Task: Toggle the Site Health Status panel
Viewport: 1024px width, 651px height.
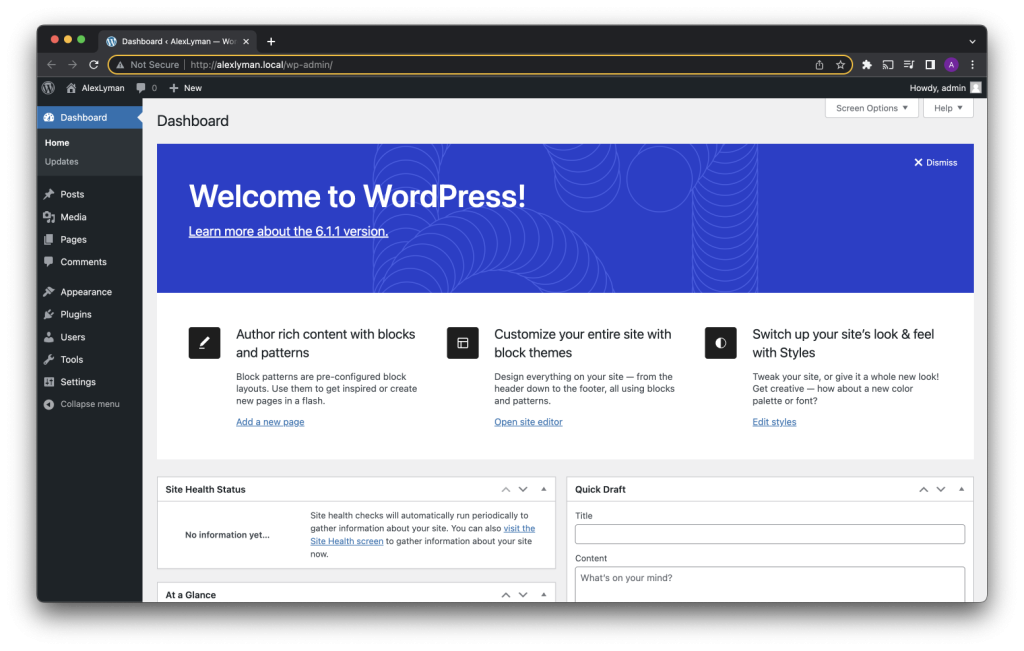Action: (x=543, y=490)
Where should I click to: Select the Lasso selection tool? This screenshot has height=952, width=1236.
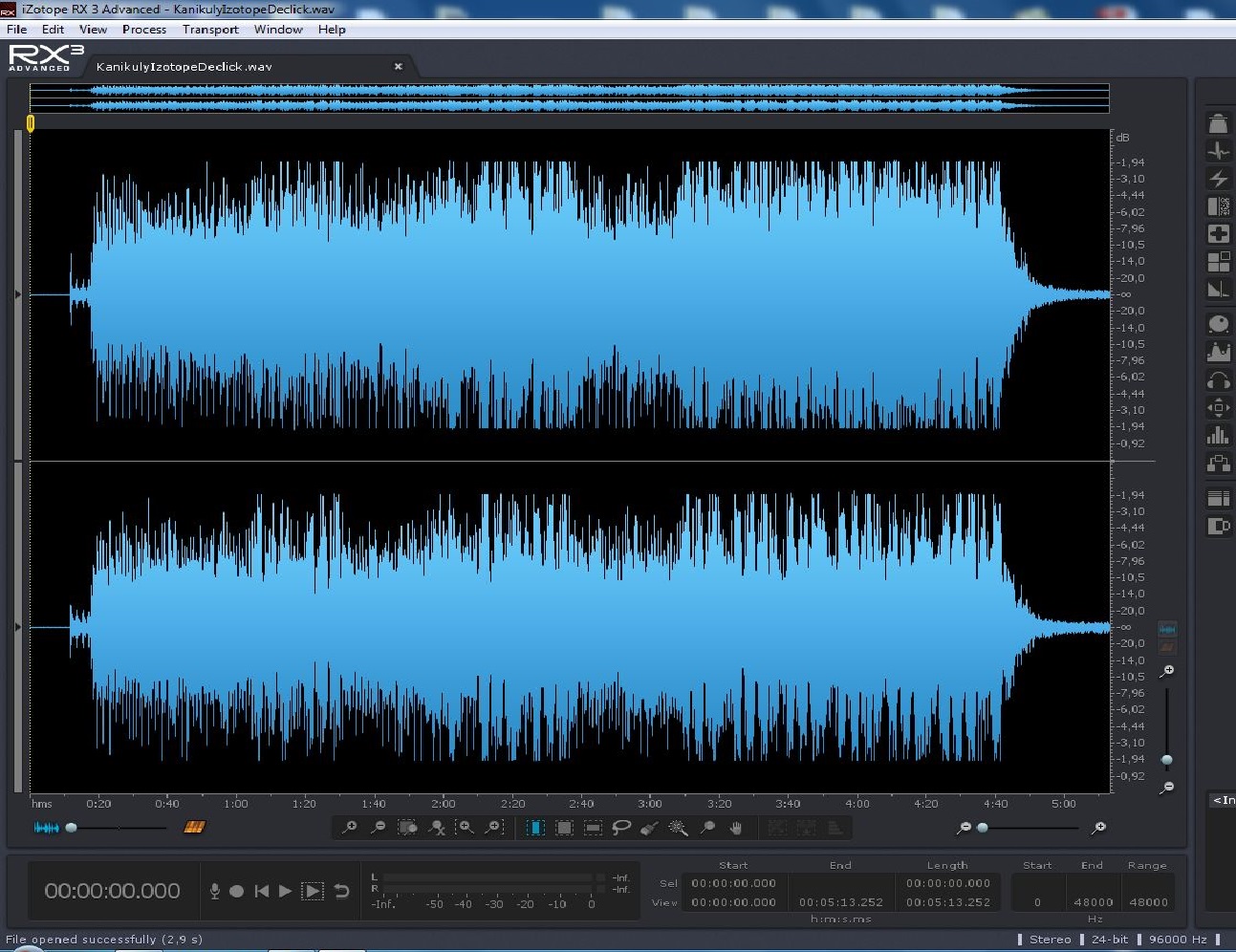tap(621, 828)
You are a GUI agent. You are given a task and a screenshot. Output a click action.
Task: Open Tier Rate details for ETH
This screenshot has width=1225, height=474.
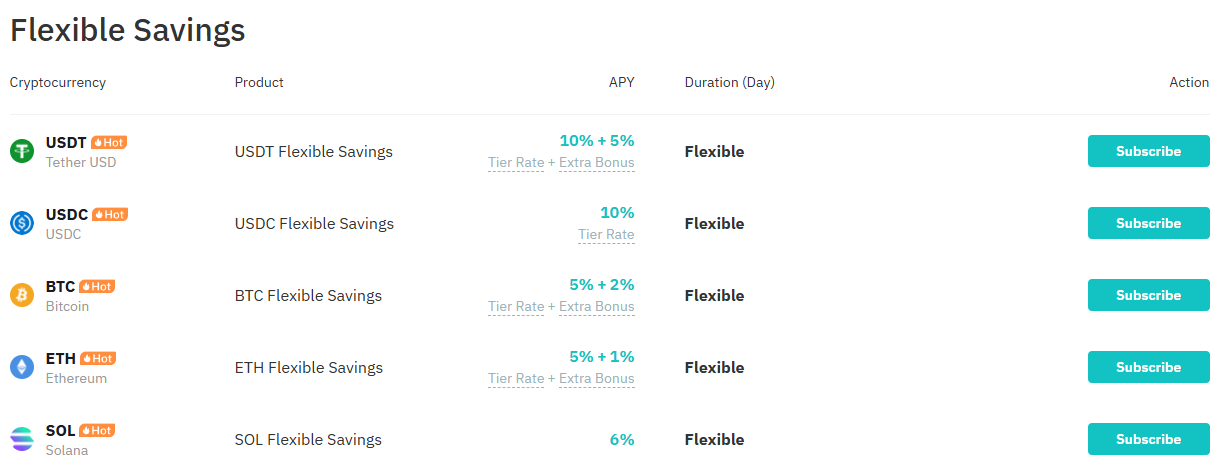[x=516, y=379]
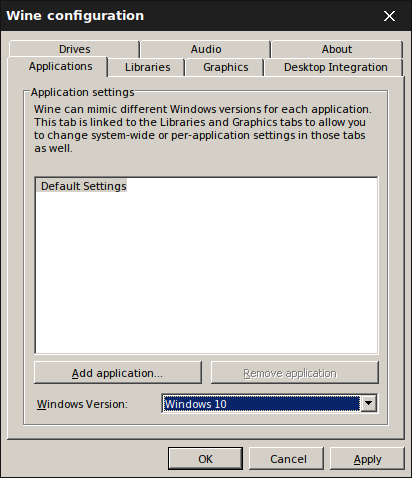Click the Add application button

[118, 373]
○ ○ ○ ○ ○
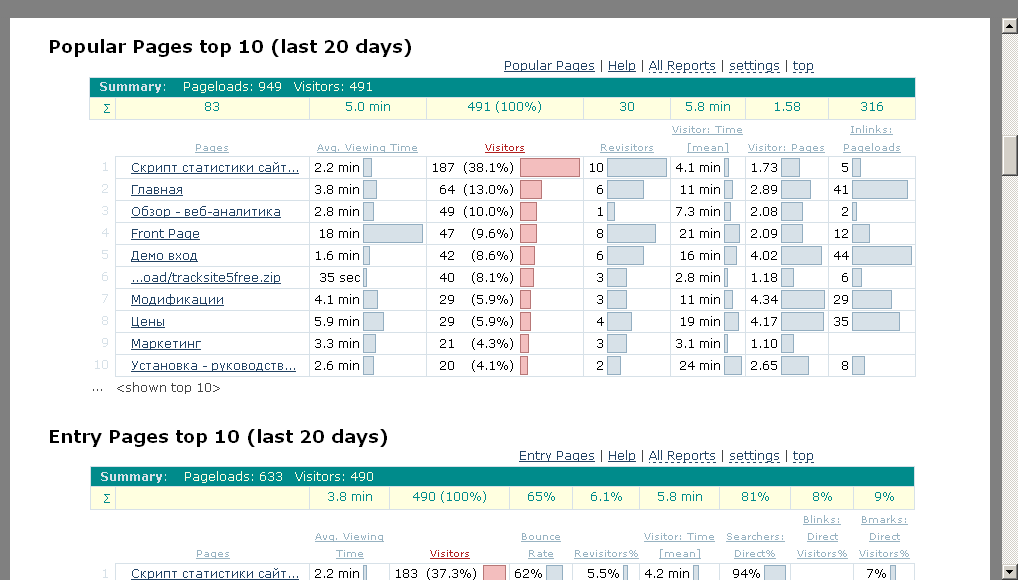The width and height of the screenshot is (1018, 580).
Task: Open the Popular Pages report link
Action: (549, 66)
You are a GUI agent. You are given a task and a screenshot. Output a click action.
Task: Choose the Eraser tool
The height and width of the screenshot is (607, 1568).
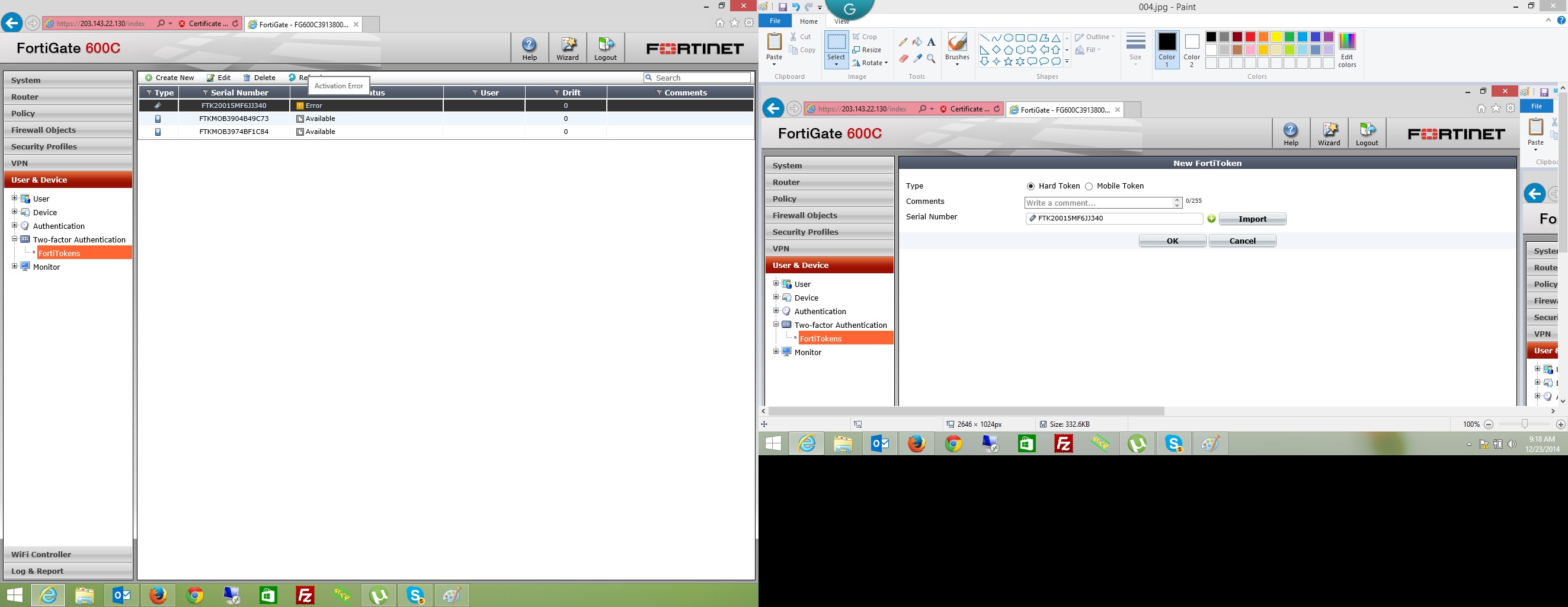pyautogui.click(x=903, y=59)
○ ○ ○ ○ ○
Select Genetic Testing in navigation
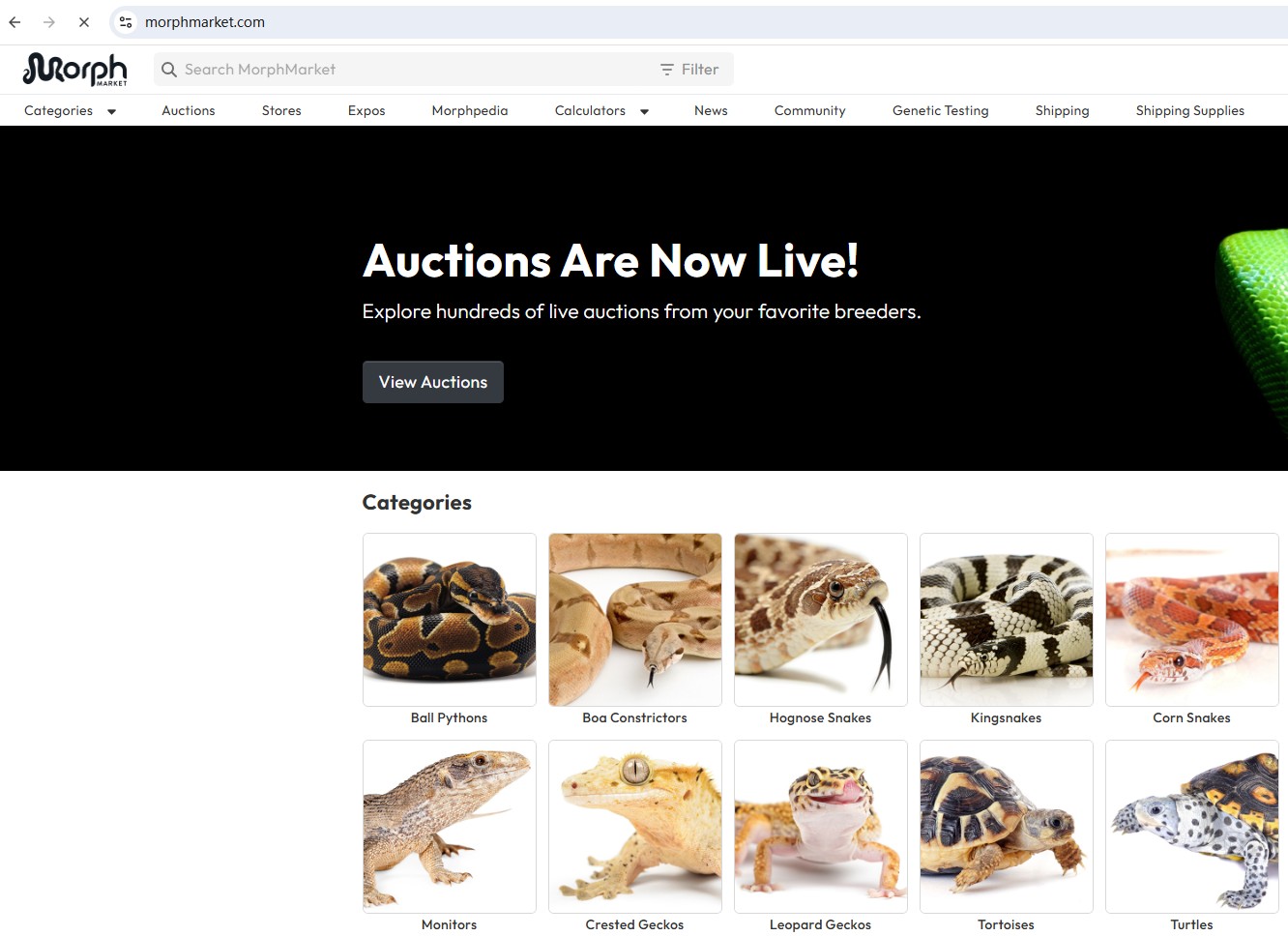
○ ○ ○ ○ ○
§ **TASK DESCRIPTION**
Rewrite the part of the material that opens with the line containing "The width and" and closes with the line containing "pyautogui.click(x=903, y=59)", replacing "Eraser" with "Brush" and keeping everything else the same. Leave the pictures out.

§ **RESPONSE TO THIS TASK**
The width and height of the screenshot is (1018, 580).
Task: Open the Popular Pages report link
Action: (549, 66)
You are a GUI agent. You are given a task and a screenshot. Output a click action.
Task: Choose the Brush tool
The height and width of the screenshot is (607, 1568).
pyautogui.click(x=903, y=59)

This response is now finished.